Und dann die Bettwäsche. Gestärkt, dass sie frei stehen bleiben würde. Ich habe die Bettwäsche kaum auseinander bekommen, geschweige denn, die schwere Decke in den Bezug stecken können. Auch das Laken war natürlich störrisch wie ein Esel. Zum Betten machen brauchte ich täglich 1 Stunde Zeit. Danach war ich sprichwörtlich fix und fertig. Also schnell ins frische Bett gesetzt, Fernseher an und Ausruhen. Immer um diese Zeit kam eine Schwester ins Zimmer, um nach uns zu sehen. Und die sah immer nur eine faule Patientin vor der Glotze. Oh, hat sie mit mir geschimpft. Sie meinte es ja nicht böse, sie hatte einfach nur Angst, dass ich durchs Faulenzen und die Lunge nicht richtig zu beatmen eine Lungenembolie bekommen könnte und daran sterben würde. Dann wäre die gesamte Therapie für die Katz´ gewesen. 

Ich habe dann auf die gebrauchte Bettwäsche gezeigt, die auf dem Fußboden lag und weggeräumt werden konnte (im Doppelzimmer sieht man ja nicht gleich, ob da ein Satz Bettwäsche liegt oder zwei). Irgendwann habe ich ihr erzählt, dass ich doch schon wieder Pläne schmiede, was ich alles nach der Entlassung machen möchte. Und mit ein paar flotten Sprüchen auf den Lippen konnte ich die Krankenschwester dann beruhigen. Um mich brauchte sie sich keine unnötigen Sorgen machen. Ich hatte schon wieder so viele Flausen im Kopf, da konnte nichts schief gehen. 

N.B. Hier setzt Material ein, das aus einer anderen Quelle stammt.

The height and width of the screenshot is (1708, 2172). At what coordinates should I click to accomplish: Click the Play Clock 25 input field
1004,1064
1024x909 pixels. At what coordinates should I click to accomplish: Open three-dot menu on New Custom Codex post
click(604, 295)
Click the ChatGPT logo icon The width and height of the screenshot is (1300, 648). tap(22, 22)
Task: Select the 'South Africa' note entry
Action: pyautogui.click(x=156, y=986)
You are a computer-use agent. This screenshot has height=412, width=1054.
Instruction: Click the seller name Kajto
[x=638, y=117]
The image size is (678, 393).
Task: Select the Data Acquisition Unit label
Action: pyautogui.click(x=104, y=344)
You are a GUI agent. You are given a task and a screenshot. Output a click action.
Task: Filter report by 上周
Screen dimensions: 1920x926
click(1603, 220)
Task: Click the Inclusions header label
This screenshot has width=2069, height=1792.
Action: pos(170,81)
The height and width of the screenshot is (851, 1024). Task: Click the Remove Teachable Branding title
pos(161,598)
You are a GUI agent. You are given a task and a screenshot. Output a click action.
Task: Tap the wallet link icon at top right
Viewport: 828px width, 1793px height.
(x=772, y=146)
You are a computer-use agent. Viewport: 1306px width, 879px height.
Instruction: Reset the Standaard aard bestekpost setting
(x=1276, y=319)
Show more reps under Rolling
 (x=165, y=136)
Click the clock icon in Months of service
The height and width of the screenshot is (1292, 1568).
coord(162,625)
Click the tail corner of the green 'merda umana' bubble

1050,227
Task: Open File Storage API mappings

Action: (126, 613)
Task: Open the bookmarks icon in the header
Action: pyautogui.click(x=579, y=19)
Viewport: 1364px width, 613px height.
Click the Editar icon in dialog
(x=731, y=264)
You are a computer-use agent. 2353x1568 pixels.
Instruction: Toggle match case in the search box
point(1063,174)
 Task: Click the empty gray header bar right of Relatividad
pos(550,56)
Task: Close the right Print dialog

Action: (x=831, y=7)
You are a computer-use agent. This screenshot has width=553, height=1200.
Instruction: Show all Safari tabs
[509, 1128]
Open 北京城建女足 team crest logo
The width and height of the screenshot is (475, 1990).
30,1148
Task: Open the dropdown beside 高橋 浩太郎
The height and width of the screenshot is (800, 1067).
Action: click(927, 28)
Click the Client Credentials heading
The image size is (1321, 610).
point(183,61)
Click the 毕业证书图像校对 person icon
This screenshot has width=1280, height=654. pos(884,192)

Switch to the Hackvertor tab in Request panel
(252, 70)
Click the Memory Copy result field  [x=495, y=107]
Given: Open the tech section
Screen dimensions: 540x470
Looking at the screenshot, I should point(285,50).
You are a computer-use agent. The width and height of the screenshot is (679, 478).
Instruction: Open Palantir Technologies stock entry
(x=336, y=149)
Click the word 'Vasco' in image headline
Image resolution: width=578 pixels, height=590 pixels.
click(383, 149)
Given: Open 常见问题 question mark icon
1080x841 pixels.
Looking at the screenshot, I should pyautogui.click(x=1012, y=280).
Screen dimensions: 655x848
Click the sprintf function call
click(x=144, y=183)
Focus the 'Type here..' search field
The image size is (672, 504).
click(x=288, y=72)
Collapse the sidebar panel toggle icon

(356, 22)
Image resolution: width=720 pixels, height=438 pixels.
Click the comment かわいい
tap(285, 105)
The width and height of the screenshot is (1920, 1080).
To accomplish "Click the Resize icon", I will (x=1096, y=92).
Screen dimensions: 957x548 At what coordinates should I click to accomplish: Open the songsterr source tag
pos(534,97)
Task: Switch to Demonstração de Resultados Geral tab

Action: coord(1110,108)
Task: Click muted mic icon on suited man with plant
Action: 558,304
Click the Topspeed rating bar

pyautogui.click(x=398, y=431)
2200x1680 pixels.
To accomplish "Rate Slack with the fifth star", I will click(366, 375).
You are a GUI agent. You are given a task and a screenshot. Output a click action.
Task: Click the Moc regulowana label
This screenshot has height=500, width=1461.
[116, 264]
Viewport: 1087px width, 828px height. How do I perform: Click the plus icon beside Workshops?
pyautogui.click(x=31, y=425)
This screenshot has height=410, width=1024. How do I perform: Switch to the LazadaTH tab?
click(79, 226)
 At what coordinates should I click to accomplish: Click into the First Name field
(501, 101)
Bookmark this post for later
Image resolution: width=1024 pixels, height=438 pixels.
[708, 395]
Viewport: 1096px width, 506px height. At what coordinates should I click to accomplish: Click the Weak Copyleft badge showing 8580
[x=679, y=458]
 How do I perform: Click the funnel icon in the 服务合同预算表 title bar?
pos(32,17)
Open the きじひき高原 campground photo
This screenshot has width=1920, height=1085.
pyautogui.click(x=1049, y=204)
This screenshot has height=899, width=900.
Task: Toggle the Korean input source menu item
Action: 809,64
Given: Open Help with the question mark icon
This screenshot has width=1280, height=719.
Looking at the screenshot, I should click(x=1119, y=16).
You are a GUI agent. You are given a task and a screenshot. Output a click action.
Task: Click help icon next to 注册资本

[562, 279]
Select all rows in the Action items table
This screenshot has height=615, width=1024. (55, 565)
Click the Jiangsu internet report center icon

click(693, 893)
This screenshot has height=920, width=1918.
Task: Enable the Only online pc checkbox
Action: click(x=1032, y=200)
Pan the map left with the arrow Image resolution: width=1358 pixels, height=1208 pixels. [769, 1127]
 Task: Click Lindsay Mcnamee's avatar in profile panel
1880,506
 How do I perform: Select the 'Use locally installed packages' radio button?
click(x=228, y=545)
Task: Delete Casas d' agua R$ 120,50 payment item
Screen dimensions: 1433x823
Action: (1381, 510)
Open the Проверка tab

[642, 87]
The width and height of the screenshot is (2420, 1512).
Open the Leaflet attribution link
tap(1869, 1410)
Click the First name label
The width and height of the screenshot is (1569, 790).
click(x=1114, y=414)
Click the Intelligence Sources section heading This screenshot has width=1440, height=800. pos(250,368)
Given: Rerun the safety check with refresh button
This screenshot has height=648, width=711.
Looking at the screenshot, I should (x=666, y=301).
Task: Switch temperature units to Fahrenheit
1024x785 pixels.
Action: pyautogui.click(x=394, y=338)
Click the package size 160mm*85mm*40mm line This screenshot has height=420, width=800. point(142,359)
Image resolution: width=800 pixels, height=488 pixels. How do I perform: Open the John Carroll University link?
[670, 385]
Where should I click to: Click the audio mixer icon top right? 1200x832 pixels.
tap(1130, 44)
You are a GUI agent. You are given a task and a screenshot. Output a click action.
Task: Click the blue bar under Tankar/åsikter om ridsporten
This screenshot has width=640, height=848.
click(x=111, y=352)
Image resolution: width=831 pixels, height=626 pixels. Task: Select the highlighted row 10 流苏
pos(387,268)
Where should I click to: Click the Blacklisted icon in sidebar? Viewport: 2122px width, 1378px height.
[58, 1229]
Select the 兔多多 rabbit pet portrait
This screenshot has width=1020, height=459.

Und so konnte ich nach 10 Tagen wieder nach Hause gehen. Die Blutwerte hatten sich stabilisiert, mir ging es soweit gut. Eine kleine Abwehrreaktion ( GvHD =  Graft versus Host Disease - eine Abwehrreaktion der Spenderzellen gegen den Körper des Empfängers) zeigte sich in Form eines Hautausschlags, aber das hatten die Ärzte schnell im Griff. 

 

Von meinem Spender durfte ich vorläufig nur erfahren, dass es ein Mann war und dass er eine andere Blutgruppe als ich hatte. Und ich die natürlich nun übernommen habe, weil seine Zellen künftig mein Blut bilden. Kennenlernen darf ich ihn erst in 2 Jahren, falls er ebenfalls daran interessiert ist. Inzwischen treibe ich manchmal Schabernack mit Ärzten, die mich nicht genau kennen. Bei der Frage nach meiner Blutgruppe sage ich:"Früher war ich null Positiv, jetzt bin ich null Negativ." Und dann kommt regelmäßig ein "Nein, das kann nicht sein." - "Doch," sage ich dann, "mit Stammzelltransplantation geht das."

Leider war mein Aufenthalt zu Hause nur von kurzer Dauer. Dienstags entlassen und am Freitag bekam ich einen so heftigen Durchfall (wiederum eine GvHD), dass ich wieder in Heidelberg einrücken musste. Spezialbehandlung: Hohe Cortisongaben, Medikamente, die das Immunsystem unterdrücken und Haferschleim.

Brrrr, ganz besonders lecker. Dann stellte ich aber fest, dass ich mir unter Haferschleim diese fürchterlich klebrig, zuckrige Masse vorstellte, die meine Schwiegermutter meinen Kinder oft gekocht hat. Der in Heidelberg war aber nicht süß. Schmelzflocken in Fleischbrühe gekocht, das konnte ich gut essen. Für mich war es das beste Essen, das ich in der ganzen Krankenhauszeit je erhalten habe. Nach einigen Tagen gab es dann noch Kartoffelbrei ohne Milch dazu. 

 

Und nach der nächsten Entlassung war alles okay. Unschön waren nur die vielen Medikamente, die ich danach lange Zeit einnehmen musste. Oft hatte ich das Gefühl, ich brauche 20 Medikamente, um die Nebenwirkungen der 3 wirklich Wichtigen zu behandeln. Beim Frühstück habe ich oft Scherze gemacht, dass ich nach der Medikamenteneinnahme kein Essen mehr brauche, weil ich jetzt schon satt bin. Und ohne genauen Plan hätte ich sicher regelmäßig die Hälfte vergessen.